*** Opening of AVAILABLE DATA ***

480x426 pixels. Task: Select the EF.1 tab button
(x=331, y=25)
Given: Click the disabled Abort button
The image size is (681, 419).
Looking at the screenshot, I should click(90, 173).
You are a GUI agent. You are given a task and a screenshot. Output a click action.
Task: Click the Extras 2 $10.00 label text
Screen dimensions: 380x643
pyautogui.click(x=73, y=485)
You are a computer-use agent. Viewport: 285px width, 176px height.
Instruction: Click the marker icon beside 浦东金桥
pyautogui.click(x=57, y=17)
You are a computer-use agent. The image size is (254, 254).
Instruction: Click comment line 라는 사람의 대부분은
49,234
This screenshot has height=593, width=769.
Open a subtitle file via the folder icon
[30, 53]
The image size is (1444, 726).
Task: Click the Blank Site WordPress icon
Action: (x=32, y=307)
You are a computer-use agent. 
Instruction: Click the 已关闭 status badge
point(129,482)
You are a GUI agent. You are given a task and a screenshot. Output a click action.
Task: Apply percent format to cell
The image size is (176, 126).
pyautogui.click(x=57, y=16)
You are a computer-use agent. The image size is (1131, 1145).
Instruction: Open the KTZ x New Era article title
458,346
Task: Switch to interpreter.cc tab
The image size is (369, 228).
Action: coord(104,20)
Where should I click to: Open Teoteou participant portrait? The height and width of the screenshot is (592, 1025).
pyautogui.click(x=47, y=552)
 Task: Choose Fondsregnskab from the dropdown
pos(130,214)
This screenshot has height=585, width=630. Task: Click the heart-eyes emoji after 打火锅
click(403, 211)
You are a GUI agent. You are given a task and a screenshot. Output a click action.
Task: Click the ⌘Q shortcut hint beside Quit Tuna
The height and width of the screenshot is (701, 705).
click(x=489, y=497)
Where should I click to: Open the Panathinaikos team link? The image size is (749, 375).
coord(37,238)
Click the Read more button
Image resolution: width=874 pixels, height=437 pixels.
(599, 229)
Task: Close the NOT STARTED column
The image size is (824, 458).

*** Close of AVAILABLE DATA ***

**WORK TO COMPLETE**
Gather each line from the entries above that includes the word "computer".

**OUTPUT FOR THIS TASK**
You are a computer-use agent. Viewport: 285px width, 176px height.
You are a computer-use agent. The image size is (254, 254).
You are a computer-use agent. 
You are a computer-use agent. The image size is (1131, 1145).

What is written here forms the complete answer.